Greg Goodman says: But if there is a lack of filtering it will not just be one frequency effected. RC demonstrated that this can lead to spurious decadal length trends (did you read the link?).
Color me dubious. The human body is about the closest thing I can think of to continuous time thermometer. Are we fooled into sensing a temperature trend that doesn’t exist due to aliasing? Of course not, because the earth’s temperature itself does not experience high frequency fluctuations. All the more so with a real thermometer because it couldn’t react to rapid changes even if they were there. If we then average equally spaced (in time) temperature readings, we are averaging already smoothed (by the slow reaction of the climate and the thermometer) data so again no aliasing occurs. Sure there are errors in the readings which may look like white noise, but these could not produce a measurable trend unless integrated to produce a random walk. What process are you proposing that would produce such a result?
Matthew R Marler says:
September 11, 2013 at 1:05 pm
After choosing the base frequency, why did you limit yourself to harmonics of the base frequency? Is there relevant physical theory that the important frequencies are multiples of the base frequency?

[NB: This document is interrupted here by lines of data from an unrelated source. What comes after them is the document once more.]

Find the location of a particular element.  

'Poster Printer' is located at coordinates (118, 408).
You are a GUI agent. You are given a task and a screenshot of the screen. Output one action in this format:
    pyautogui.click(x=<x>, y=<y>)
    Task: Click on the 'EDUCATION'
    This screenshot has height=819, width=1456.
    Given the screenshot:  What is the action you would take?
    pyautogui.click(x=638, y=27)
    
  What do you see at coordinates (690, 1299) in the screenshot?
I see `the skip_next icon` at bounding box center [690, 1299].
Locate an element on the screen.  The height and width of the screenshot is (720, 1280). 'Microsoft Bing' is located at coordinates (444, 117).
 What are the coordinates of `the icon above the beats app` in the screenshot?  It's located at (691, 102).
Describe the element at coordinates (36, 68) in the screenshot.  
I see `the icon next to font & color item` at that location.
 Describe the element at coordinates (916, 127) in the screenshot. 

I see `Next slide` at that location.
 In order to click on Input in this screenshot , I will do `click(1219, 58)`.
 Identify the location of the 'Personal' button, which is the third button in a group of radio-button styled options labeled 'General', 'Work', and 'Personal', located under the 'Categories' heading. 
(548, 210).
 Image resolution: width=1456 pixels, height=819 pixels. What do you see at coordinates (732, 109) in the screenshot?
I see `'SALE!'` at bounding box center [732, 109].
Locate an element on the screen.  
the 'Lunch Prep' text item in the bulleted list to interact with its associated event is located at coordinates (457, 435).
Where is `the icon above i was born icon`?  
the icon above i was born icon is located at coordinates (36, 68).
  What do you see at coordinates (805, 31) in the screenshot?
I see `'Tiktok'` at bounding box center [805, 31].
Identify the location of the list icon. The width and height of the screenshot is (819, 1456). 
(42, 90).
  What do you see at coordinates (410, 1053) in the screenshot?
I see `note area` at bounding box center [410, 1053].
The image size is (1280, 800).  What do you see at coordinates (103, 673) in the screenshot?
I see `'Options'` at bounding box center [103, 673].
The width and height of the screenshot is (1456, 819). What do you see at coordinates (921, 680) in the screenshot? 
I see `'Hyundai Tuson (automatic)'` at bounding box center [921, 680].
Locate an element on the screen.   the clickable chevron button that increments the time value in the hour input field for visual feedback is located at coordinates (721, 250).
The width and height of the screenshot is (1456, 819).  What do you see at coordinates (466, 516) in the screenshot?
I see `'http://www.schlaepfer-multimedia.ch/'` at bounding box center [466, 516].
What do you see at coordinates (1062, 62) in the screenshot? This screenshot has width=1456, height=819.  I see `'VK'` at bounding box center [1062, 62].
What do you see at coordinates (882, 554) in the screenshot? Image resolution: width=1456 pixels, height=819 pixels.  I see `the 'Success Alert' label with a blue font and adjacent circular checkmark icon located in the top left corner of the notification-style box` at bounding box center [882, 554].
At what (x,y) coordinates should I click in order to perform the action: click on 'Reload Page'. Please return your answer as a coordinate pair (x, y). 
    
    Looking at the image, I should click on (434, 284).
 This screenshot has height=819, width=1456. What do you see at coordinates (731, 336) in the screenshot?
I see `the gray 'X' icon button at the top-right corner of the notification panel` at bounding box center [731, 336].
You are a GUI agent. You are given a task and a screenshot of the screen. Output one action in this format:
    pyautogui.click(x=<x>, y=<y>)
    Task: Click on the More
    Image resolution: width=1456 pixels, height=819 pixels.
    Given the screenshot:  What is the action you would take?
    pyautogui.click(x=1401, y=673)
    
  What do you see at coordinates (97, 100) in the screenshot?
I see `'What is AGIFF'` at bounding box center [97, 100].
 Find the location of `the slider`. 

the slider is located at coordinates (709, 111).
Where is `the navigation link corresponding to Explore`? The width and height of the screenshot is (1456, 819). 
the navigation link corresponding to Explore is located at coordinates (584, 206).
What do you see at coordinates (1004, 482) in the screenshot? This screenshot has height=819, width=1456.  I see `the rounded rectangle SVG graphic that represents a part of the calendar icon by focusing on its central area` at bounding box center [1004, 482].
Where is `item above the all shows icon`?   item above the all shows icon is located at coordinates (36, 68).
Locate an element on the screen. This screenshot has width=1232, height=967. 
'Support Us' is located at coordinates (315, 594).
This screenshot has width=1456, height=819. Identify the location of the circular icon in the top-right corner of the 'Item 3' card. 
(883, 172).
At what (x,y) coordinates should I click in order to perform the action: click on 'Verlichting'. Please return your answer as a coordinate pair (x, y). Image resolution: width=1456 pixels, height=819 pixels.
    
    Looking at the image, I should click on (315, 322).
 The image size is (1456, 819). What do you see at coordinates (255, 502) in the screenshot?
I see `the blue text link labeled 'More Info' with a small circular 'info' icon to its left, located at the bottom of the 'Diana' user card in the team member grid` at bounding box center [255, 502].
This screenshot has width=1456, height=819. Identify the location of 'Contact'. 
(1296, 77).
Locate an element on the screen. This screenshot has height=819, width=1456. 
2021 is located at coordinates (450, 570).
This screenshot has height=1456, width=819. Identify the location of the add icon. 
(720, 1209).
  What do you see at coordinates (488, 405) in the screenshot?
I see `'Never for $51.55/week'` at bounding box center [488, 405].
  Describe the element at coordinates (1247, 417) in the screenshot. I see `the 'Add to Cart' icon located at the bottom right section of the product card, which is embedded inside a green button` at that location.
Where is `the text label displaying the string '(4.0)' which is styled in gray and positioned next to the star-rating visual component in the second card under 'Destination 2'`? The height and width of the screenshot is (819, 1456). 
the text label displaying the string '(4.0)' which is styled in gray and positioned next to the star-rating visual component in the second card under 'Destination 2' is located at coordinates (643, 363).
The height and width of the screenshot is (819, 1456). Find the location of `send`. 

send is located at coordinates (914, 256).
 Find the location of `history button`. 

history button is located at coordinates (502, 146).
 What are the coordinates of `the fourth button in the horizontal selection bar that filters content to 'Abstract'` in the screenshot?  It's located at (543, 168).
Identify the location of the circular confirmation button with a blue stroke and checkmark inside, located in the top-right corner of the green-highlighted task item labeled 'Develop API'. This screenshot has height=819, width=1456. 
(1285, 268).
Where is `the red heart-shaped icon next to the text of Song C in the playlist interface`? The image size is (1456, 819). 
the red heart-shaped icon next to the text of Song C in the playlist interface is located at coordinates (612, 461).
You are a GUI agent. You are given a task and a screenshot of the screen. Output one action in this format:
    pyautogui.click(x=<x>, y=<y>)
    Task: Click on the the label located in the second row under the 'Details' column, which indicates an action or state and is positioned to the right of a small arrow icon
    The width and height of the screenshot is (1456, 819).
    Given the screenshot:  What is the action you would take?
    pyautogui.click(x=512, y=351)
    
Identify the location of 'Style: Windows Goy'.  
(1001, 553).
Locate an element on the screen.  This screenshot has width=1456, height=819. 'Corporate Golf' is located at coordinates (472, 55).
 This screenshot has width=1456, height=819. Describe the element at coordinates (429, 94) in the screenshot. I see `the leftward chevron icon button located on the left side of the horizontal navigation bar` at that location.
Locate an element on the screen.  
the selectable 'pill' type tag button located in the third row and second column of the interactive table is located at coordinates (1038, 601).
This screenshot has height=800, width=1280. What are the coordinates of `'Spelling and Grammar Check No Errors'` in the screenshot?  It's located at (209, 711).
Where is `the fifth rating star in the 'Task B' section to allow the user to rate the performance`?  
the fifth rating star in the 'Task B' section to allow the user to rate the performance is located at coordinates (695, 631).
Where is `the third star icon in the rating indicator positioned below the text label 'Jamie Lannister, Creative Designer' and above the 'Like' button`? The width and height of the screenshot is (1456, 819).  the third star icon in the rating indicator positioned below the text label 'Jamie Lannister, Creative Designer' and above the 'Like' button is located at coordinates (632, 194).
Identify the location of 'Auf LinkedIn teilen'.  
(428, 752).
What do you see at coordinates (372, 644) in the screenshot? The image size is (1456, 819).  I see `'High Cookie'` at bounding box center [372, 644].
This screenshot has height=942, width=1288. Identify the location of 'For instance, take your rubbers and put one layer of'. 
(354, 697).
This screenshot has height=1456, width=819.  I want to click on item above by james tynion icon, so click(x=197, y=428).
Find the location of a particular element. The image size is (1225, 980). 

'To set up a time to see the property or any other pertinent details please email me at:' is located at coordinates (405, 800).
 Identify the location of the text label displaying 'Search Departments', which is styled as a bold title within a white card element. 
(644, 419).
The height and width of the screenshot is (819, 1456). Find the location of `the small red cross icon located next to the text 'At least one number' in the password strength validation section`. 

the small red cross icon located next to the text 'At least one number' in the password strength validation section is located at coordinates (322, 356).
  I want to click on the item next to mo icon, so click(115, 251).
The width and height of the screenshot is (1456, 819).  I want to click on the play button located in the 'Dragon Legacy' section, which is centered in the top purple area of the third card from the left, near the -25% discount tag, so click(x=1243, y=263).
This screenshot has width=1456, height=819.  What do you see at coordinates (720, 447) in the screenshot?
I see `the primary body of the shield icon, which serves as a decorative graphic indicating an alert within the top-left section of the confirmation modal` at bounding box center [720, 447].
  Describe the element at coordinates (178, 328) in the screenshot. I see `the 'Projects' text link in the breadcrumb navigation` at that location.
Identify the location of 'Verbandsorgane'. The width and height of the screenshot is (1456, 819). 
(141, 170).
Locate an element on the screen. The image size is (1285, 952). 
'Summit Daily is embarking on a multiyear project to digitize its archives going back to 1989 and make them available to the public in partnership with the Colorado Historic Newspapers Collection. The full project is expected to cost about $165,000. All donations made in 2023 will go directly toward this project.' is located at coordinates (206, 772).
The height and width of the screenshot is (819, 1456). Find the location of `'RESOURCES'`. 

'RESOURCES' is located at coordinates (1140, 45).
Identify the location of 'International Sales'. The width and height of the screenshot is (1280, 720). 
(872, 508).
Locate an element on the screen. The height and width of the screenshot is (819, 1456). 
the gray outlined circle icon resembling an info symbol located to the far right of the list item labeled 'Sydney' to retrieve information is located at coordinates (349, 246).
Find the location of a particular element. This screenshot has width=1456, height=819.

Because the PSD indicated a harmonic relation between the spectral peaks and because harmonics are generated anytime sinusoids drive a non-linear response (thermodynamic equilibrium involves a quartic relationship to temperature if I remember correctly ) .
Why do you smooth and desample to annual averages? High frequency cutoff filtering is better done in de frequency domain, as you are doing an fft anyways.
I do not see any spectral peaks here of any distinctive character. Which surprises me, because i would expect to see something distinctive in the neighborhood of 0.016 years^-1 (60-65 year cycle evident in the data). Rounded peaks are generally artifacts of finite record length, and not representative of actual underlying processes.